The staying power of the stamppot is truly mind-boggling. The dish is said to be one of the oldest, and yet still one of the most popular Dutch dishes, originating in the early 1600s. (Hmm…is that why the Dutch are so tall?) On a cold, chilly, rainy, grey Amsterdam winter evening – a stamppot does seem to hit the spot, it’s a classic comfort food a little like the Irish colcannon. Serves 4.
- 3 carrots
- 1/2 of a turnip
- 1 leek
- 1/2 of an onion
- 2 lbs potatoes
- ½ lb sweet potatoes
- 1 lb butternut squash
- 1 lb green cabbage or kale
- ¼ cup of butter (add more dependent on taste)
- Salt and pepper
- 1 ½ lbs of Dutch smoked sausage ( or Chorizo works well)
- After washing and cutting the vegetables, chop the onion.
- Peel and cut the potatoes, with the butternut squash, carrots, parsnips, turnip and the sweet potatoes.
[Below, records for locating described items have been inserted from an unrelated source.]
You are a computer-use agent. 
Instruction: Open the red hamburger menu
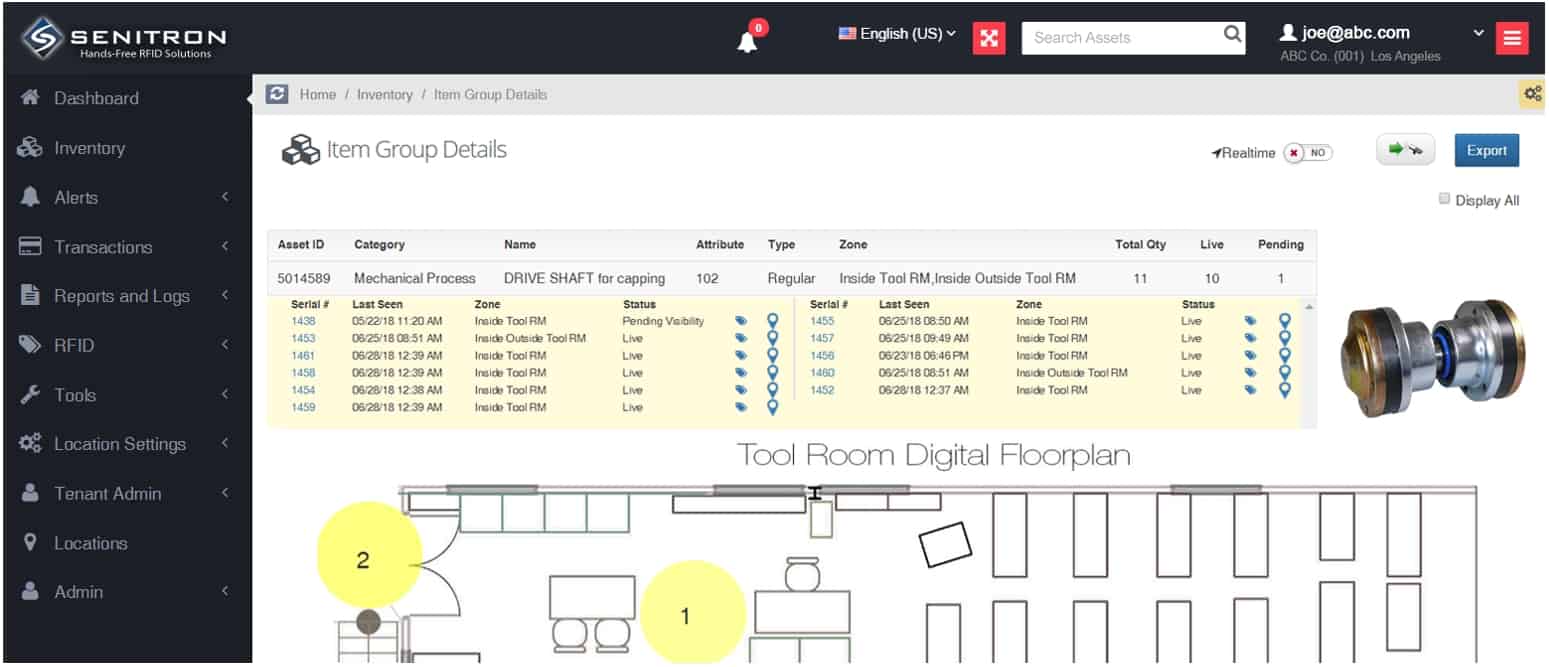pyautogui.click(x=1511, y=38)
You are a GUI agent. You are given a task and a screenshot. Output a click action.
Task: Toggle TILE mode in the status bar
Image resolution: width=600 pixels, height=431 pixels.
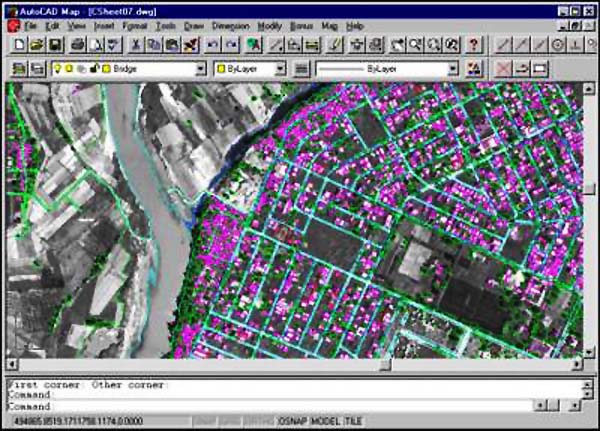coord(353,422)
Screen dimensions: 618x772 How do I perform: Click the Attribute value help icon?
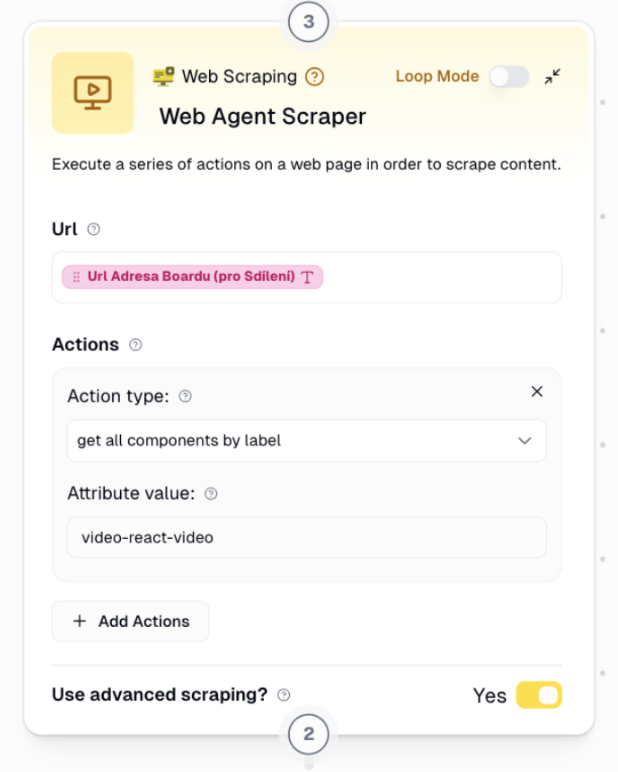[x=211, y=493]
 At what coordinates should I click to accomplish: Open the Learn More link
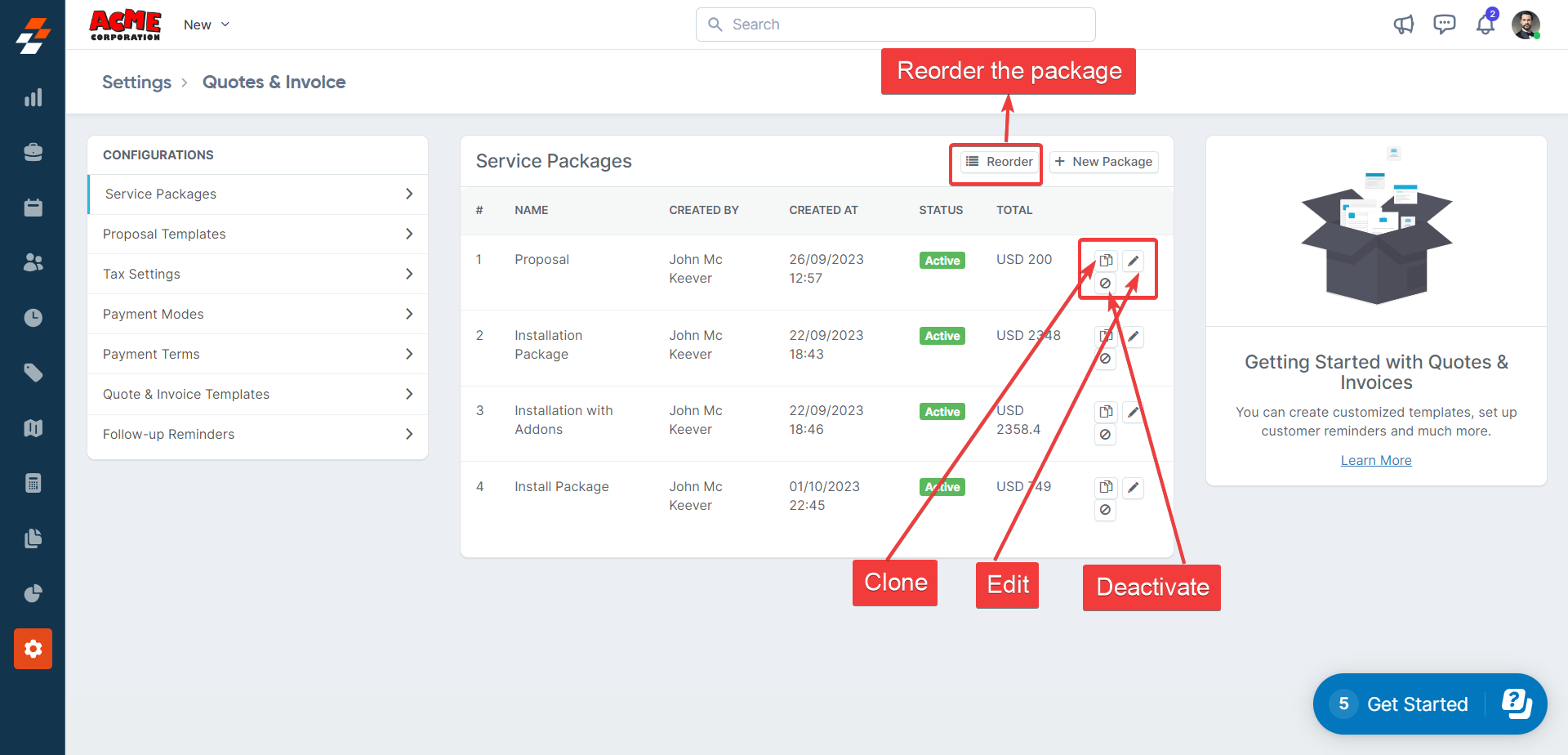point(1375,460)
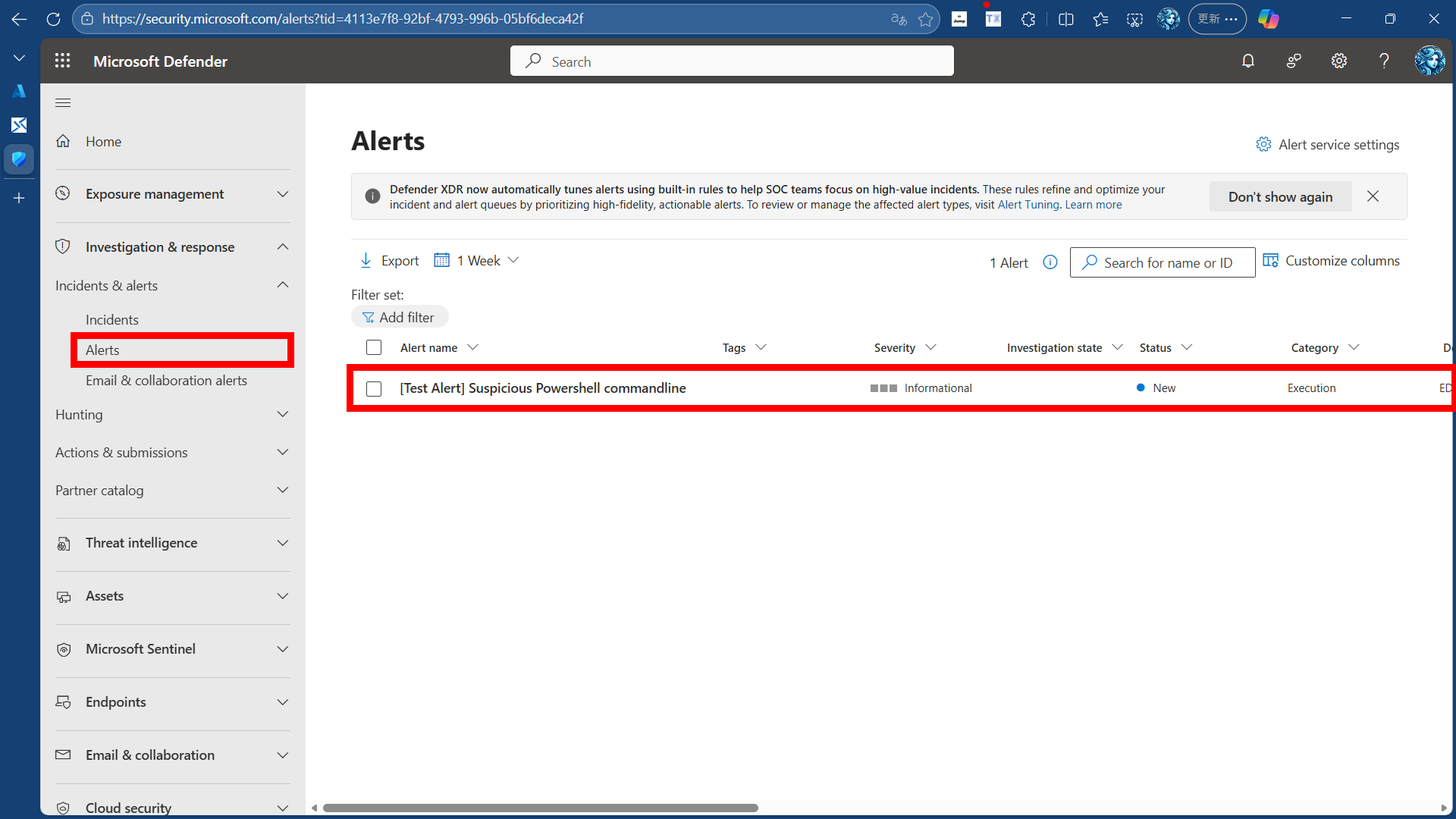The width and height of the screenshot is (1456, 819).
Task: Select Incidents in the navigation menu
Action: click(x=111, y=319)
- Using a large stock pot, place the vegetables in water, this should be brought to boil and simmered for 15 minutes
- During this time you can cook the sausage to the packaging requirements
- Once the vegetables are tender they need draining for mashing, then season with salt and pepper to required taste. This is when the cup of butter is added and mashed in
- Now add the sliced sausage to the top and perhaps a splash of vinegar serve with apple sauce.